Some entries
******

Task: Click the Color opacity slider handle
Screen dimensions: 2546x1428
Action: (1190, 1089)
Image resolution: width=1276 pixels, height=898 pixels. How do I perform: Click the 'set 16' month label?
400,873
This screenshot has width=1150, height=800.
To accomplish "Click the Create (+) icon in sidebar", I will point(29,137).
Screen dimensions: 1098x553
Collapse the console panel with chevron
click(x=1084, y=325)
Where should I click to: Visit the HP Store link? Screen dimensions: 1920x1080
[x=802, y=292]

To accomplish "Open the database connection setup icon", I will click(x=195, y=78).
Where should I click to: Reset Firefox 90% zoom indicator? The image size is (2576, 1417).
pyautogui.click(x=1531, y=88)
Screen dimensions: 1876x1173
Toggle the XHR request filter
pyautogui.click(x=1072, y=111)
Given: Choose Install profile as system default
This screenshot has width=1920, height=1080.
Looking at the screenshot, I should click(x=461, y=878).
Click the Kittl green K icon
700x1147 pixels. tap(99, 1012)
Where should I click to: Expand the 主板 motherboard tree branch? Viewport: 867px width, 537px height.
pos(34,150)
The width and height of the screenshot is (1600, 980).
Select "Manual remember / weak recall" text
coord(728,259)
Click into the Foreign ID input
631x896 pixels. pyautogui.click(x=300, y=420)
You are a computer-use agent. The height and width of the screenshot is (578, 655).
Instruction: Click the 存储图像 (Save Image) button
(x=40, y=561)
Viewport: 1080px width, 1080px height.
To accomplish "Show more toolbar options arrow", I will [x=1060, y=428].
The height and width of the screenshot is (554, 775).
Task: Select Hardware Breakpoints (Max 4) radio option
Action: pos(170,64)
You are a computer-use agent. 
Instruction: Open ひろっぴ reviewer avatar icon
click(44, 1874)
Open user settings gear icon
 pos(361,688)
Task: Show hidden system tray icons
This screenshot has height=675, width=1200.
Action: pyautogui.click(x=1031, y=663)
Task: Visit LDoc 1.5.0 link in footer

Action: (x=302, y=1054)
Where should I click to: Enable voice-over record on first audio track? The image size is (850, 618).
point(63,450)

******

Print all of the entries above again, line for line, without changing anything.

> _Result of this task_:
Task: Click the Color opacity slider handle
Screen dimensions: 2546x1428
Action: (1190, 1089)
Image resolution: width=1276 pixels, height=898 pixels. How do I perform: Click the 'set 16' month label?
400,873
This screenshot has width=1150, height=800.
To accomplish "Click the Create (+) icon in sidebar", I will point(29,137).
Screen dimensions: 1098x553
Collapse the console panel with chevron
click(x=1084, y=325)
Where should I click to: Visit the HP Store link? Screen dimensions: 1920x1080
[x=802, y=292]

To accomplish "Open the database connection setup icon", I will click(x=195, y=78).
Where should I click to: Reset Firefox 90% zoom indicator? The image size is (2576, 1417).
pyautogui.click(x=1531, y=88)
Screen dimensions: 1876x1173
Toggle the XHR request filter
pyautogui.click(x=1072, y=111)
Given: Choose Install profile as system default
This screenshot has width=1920, height=1080.
Looking at the screenshot, I should click(x=461, y=878).
Click the Kittl green K icon
700x1147 pixels. tap(99, 1012)
Where should I click to: Expand the 主板 motherboard tree branch? Viewport: 867px width, 537px height.
pos(34,150)
The width and height of the screenshot is (1600, 980).
Select "Manual remember / weak recall" text
coord(728,259)
Click into the Foreign ID input
631x896 pixels. pyautogui.click(x=300, y=420)
You are a computer-use agent. The height and width of the screenshot is (578, 655).
Instruction: Click the 存储图像 (Save Image) button
(x=40, y=561)
Viewport: 1080px width, 1080px height.
To accomplish "Show more toolbar options arrow", I will [x=1060, y=428].
The height and width of the screenshot is (554, 775).
Task: Select Hardware Breakpoints (Max 4) radio option
Action: pos(170,64)
You are a computer-use agent. 
Instruction: Open ひろっぴ reviewer avatar icon
click(44, 1874)
Open user settings gear icon
 pos(361,688)
Task: Show hidden system tray icons
This screenshot has height=675, width=1200.
Action: pyautogui.click(x=1031, y=663)
Task: Visit LDoc 1.5.0 link in footer

Action: (x=302, y=1054)
Where should I click to: Enable voice-over record on first audio track? The image size is (850, 618).
point(63,450)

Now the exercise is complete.